==== DATA SECTION ====
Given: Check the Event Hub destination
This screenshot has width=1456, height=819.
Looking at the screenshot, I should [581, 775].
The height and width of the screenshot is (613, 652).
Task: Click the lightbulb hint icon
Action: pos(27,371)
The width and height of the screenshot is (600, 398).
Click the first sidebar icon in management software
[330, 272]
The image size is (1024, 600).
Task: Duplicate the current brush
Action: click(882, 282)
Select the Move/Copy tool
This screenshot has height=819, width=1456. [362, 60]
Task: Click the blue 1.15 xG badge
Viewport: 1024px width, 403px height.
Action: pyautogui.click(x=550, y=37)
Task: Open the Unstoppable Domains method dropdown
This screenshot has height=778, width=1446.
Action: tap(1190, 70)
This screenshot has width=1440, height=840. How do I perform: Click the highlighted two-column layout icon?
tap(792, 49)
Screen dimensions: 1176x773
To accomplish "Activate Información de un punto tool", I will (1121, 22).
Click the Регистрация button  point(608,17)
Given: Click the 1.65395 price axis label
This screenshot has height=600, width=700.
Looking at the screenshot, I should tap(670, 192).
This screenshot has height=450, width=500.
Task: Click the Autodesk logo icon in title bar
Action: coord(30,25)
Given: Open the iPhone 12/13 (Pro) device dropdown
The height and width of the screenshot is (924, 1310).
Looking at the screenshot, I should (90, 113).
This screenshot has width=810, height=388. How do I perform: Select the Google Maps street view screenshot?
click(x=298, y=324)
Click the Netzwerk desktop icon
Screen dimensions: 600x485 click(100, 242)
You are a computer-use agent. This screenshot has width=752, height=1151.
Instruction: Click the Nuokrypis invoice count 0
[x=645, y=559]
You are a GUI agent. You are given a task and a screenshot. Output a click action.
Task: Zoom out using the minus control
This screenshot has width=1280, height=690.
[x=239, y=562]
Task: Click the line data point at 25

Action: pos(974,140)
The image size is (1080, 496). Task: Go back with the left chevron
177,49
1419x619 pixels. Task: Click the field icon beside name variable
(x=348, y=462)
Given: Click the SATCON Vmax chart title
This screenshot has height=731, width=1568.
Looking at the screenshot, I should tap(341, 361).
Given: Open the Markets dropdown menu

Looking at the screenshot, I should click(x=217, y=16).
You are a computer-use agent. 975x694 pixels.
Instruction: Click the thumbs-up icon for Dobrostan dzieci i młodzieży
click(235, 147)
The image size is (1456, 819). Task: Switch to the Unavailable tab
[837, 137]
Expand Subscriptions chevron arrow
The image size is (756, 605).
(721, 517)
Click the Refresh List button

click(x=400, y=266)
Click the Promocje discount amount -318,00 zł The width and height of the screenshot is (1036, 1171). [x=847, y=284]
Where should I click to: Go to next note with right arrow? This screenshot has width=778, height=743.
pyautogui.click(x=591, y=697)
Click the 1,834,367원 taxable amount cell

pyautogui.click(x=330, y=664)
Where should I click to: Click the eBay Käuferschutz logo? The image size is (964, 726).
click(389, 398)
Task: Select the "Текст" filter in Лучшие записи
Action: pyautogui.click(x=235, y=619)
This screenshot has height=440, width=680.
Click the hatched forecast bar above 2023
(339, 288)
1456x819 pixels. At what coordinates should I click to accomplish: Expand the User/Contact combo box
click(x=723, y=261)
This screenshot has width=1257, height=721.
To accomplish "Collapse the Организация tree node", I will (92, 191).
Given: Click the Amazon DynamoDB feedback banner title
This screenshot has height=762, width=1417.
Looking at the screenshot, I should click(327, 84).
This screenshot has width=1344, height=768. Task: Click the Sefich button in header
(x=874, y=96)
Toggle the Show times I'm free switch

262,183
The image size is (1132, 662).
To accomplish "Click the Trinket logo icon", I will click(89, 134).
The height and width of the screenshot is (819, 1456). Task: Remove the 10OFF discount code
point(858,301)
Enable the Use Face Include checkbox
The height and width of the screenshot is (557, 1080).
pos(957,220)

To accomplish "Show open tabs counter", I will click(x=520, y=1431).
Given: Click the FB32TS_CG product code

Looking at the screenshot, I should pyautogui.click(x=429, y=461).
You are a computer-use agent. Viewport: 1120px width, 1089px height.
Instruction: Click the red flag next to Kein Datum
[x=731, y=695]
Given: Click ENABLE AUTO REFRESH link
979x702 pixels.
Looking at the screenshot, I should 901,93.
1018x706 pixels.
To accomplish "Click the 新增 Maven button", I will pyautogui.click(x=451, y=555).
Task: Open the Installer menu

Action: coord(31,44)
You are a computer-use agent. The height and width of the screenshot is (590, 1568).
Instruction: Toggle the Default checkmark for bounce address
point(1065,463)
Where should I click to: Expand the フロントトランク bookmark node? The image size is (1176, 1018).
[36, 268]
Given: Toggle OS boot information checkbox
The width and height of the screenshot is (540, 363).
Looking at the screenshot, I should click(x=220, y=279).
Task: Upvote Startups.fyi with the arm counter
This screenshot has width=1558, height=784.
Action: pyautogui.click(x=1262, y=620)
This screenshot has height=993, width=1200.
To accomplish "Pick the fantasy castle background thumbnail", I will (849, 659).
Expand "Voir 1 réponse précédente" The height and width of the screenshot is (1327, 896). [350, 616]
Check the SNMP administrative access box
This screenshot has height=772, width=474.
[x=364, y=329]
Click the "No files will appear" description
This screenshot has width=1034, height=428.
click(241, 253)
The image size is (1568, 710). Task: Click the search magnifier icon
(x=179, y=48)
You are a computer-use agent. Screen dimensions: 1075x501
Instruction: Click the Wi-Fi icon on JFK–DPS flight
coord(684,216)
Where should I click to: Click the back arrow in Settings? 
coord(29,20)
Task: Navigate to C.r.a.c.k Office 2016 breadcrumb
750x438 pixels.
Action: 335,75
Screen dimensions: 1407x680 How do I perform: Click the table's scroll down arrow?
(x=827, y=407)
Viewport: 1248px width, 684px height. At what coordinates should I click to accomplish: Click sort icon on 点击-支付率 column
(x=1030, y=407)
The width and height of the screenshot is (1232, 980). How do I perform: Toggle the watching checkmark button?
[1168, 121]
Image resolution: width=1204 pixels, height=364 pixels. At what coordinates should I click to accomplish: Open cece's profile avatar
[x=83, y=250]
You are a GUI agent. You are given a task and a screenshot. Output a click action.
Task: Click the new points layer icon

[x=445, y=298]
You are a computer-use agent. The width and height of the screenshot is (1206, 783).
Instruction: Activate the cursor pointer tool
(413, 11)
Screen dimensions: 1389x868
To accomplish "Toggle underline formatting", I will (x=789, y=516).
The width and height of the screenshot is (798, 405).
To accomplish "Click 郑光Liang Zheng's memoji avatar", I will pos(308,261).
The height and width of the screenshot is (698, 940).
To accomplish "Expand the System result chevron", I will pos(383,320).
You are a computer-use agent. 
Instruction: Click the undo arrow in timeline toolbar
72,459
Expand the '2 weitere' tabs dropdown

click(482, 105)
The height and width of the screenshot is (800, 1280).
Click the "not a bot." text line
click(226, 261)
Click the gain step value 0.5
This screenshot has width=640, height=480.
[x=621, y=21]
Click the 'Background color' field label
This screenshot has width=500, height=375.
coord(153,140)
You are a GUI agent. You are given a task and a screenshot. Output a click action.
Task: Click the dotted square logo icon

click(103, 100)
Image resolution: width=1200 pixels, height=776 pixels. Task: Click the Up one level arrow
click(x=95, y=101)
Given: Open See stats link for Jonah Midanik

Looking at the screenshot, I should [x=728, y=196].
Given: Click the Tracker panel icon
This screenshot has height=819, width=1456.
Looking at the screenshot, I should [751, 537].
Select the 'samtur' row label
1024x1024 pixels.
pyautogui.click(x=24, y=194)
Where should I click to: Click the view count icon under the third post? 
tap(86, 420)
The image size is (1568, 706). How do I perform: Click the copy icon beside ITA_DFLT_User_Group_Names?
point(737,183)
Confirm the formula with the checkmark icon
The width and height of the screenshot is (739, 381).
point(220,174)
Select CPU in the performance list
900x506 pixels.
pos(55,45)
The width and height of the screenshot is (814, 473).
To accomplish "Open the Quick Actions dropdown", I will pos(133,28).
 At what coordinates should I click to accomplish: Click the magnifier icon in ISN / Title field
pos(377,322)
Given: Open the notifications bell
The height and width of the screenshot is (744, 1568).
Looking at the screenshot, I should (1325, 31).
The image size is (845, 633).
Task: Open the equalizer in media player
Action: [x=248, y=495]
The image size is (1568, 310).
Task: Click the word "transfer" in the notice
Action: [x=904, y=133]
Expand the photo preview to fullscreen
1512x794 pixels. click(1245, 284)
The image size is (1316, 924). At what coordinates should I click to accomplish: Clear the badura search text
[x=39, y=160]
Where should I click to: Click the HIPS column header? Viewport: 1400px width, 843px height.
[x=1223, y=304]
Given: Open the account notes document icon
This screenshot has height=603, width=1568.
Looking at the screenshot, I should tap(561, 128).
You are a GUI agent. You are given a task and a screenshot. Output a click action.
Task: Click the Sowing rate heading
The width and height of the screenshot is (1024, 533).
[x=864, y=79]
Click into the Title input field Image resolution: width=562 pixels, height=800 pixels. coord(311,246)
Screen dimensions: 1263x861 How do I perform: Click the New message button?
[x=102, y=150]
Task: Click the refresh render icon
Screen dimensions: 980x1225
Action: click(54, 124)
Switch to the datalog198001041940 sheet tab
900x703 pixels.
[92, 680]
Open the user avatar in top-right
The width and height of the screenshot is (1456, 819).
====
AIM OF THE EXERCISE: Copy the data word for word, from its first line through the line containing "(x=348, y=462)", with both of those lines included.

SOLVED PROBLEM:
Given: Check the Event Hub destination
This screenshot has width=1456, height=819.
Looking at the screenshot, I should [581, 775].
The height and width of the screenshot is (613, 652).
Task: Click the lightbulb hint icon
Action: pos(27,371)
The width and height of the screenshot is (600, 398).
Click the first sidebar icon in management software
[330, 272]
The image size is (1024, 600).
Task: Duplicate the current brush
Action: click(882, 282)
Select the Move/Copy tool
This screenshot has height=819, width=1456. [362, 60]
Task: Click the blue 1.15 xG badge
Viewport: 1024px width, 403px height.
Action: pyautogui.click(x=550, y=37)
Task: Open the Unstoppable Domains method dropdown
This screenshot has height=778, width=1446.
Action: tap(1190, 70)
This screenshot has width=1440, height=840. How do I perform: Click the highlighted two-column layout icon?
tap(792, 49)
Screen dimensions: 1176x773
To accomplish "Activate Información de un punto tool", I will (1121, 22).
Click the Регистрация button  point(608,17)
Given: Click the 1.65395 price axis label
This screenshot has height=600, width=700.
Looking at the screenshot, I should tap(670, 192).
This screenshot has height=450, width=500.
Task: Click the Autodesk logo icon in title bar
Action: coord(30,25)
Given: Open the iPhone 12/13 (Pro) device dropdown
The height and width of the screenshot is (924, 1310).
Looking at the screenshot, I should (90, 113).
This screenshot has width=810, height=388. How do I perform: Select the Google Maps street view screenshot?
click(x=298, y=324)
Click the Netzwerk desktop icon
Screen dimensions: 600x485 click(100, 242)
You are a computer-use agent. This screenshot has width=752, height=1151.
Instruction: Click the Nuokrypis invoice count 0
[x=645, y=559]
You are a GUI agent. You are given a task and a screenshot. Output a click action.
Task: Zoom out using the minus control
This screenshot has width=1280, height=690.
[x=239, y=562]
Task: Click the line data point at 25

Action: pos(974,140)
The image size is (1080, 496). Task: Go back with the left chevron
177,49
1419x619 pixels. Task: Click the field icon beside name variable
(x=348, y=462)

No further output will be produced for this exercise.